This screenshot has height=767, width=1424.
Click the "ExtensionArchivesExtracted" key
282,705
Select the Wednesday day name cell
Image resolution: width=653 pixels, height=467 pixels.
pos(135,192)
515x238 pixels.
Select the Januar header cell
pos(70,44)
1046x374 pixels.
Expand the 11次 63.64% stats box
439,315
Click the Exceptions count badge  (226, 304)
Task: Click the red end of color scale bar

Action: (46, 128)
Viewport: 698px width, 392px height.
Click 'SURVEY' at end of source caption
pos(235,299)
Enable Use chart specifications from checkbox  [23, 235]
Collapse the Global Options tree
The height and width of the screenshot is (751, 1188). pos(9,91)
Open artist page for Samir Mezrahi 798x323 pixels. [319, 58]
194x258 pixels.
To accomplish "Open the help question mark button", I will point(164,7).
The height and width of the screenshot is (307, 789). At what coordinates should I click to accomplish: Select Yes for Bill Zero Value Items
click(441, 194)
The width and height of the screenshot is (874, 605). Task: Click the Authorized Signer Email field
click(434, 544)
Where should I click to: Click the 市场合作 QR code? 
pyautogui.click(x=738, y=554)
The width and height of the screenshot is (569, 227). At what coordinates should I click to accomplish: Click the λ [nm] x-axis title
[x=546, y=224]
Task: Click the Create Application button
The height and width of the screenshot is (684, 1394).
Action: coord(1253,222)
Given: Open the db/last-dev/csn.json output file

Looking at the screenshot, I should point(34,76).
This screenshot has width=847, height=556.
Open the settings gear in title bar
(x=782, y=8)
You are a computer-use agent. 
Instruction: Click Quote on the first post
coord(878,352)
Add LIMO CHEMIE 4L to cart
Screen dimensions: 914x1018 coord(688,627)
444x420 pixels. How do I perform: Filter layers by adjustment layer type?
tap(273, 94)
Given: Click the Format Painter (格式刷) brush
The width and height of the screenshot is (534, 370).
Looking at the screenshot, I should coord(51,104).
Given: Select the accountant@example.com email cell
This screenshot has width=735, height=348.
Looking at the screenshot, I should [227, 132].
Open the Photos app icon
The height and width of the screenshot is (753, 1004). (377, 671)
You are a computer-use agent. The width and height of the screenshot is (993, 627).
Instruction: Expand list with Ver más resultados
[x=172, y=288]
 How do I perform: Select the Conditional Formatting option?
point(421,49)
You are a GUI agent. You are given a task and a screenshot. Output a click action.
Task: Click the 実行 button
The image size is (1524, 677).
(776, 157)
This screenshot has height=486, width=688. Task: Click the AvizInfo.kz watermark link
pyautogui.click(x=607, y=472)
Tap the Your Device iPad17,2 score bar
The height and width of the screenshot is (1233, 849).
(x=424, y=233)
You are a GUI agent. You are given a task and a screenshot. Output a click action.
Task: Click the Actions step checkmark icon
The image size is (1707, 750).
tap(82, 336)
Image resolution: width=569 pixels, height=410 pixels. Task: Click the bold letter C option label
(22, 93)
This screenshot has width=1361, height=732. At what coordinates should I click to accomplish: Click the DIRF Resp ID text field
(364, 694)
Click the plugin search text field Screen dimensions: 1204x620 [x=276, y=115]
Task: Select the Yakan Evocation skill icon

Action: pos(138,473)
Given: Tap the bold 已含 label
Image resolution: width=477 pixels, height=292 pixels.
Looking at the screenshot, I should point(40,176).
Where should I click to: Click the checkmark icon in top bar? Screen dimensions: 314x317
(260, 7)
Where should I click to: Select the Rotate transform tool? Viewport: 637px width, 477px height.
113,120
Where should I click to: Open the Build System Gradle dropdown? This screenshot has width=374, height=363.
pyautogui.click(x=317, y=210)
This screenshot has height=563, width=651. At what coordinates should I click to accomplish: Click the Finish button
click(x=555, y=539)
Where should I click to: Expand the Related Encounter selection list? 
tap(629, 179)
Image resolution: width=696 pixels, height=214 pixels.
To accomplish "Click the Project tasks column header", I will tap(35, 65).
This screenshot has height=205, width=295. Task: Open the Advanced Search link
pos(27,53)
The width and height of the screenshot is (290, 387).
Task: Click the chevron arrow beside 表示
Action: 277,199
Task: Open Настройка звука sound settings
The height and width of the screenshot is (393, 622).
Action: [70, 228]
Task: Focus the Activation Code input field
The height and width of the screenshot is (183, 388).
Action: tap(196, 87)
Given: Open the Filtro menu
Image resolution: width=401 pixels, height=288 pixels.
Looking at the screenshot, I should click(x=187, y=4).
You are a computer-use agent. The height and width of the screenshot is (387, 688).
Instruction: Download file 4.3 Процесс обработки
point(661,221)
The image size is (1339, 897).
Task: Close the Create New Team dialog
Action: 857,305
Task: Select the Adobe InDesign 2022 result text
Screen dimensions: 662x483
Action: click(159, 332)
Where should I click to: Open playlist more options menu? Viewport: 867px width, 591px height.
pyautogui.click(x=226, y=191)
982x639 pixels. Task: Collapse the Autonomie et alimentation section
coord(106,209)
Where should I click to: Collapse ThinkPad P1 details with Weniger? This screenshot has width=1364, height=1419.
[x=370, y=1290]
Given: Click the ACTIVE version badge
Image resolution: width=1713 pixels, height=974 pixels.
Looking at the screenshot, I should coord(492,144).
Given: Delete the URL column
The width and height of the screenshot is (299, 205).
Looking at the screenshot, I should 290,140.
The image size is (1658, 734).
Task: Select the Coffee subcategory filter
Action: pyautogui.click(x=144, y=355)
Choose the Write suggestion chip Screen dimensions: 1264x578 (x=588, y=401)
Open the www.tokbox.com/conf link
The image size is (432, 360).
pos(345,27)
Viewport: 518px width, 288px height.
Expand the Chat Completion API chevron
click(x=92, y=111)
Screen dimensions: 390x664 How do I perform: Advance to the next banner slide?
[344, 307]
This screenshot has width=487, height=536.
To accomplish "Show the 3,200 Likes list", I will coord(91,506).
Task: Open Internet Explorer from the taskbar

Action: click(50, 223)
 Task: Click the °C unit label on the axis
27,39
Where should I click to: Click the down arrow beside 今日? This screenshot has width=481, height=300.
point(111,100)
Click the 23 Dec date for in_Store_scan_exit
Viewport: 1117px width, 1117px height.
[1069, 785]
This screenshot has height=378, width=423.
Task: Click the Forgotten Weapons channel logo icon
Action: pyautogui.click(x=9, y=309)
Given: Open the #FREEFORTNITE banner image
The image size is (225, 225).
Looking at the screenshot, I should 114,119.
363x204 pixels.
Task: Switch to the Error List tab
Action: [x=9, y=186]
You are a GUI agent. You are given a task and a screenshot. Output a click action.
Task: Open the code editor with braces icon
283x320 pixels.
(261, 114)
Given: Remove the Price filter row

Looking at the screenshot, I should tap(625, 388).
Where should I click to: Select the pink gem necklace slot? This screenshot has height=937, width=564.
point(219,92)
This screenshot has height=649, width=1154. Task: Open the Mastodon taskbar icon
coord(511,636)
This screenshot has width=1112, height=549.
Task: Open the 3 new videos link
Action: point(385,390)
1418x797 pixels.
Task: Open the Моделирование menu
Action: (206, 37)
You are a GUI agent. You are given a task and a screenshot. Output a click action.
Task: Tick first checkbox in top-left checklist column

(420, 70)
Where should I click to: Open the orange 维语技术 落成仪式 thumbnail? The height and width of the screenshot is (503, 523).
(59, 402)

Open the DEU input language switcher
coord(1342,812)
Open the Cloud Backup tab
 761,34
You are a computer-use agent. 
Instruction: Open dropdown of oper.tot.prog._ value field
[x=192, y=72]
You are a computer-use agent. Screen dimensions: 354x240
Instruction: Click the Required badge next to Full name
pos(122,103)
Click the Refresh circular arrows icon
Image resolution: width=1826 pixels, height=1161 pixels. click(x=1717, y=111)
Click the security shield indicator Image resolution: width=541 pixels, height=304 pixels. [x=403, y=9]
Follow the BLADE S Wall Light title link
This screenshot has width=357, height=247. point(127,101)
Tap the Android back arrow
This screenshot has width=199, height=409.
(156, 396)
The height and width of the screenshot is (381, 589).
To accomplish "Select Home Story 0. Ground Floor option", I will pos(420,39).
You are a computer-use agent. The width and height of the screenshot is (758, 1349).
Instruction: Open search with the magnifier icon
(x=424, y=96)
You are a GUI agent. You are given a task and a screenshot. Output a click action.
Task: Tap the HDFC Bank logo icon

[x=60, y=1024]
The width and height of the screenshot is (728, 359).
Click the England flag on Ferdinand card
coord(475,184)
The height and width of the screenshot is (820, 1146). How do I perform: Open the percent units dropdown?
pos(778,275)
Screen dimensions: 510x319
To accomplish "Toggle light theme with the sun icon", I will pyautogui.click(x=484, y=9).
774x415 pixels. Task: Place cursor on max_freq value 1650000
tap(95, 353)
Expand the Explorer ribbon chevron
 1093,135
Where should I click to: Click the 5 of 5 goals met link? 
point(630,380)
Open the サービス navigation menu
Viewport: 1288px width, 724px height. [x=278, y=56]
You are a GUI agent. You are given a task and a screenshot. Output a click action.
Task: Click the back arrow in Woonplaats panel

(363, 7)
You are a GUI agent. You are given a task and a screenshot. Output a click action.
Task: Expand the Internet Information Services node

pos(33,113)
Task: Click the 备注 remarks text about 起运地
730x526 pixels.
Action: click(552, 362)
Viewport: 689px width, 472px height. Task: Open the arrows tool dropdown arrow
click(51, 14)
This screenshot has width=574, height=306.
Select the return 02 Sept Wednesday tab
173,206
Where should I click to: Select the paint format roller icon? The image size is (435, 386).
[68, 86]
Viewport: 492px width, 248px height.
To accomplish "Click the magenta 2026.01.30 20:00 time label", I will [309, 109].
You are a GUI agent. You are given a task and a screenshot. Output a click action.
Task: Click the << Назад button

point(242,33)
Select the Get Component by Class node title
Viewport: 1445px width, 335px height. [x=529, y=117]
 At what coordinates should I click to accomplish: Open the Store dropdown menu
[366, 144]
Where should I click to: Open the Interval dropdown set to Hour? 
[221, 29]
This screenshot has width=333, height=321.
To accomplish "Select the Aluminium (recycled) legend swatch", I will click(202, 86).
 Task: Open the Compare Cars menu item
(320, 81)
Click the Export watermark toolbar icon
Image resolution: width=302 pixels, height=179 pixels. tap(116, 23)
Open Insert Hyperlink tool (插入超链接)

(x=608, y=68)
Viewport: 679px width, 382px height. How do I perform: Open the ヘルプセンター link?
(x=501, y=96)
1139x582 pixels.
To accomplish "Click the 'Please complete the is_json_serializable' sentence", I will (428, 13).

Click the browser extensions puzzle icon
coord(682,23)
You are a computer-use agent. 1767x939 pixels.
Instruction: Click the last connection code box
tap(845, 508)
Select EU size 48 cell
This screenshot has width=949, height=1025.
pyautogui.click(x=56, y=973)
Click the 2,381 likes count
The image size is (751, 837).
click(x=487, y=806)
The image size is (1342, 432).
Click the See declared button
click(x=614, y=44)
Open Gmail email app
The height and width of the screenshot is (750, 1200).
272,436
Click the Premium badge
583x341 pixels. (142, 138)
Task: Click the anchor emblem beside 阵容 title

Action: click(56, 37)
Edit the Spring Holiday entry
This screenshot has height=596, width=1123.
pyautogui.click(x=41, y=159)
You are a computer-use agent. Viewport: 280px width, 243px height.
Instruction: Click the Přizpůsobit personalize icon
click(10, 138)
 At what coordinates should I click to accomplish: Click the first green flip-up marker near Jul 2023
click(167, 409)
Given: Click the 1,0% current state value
+---+
== REQUIRED TASK ==
Arrange the rows as a Markdown table with columns Index and Entry, starting with the first line of the rows and going on through the line that contains "Action: (46, 128)", inclusive. Give each line its own number and omit blank lines.

== TASK OUTPUT ==
| Index | Entry |
|---|---|
| 1 | This screenshot has height=767, width=1424. |
| 2 | Click the "ExtensionArchivesExtracted" key |
| 3 | 282,705 |
| 4 | Select the Wednesday day name cell |
| 5 | Image resolution: width=653 pixels, height=467 pixels. |
| 6 | pos(135,192) |
| 7 | 515x238 pixels. |
| 8 | Select the Januar header cell |
| 9 | pos(70,44) |
| 10 | 1046x374 pixels. |
| 11 | Expand the 11次 63.64% stats box |
| 12 | 439,315 |
| 13 | Click the Exceptions count badge  (226, 304) |
| 14 | Task: Click the red end of color scale bar |
| 15 | Action: (46, 128) |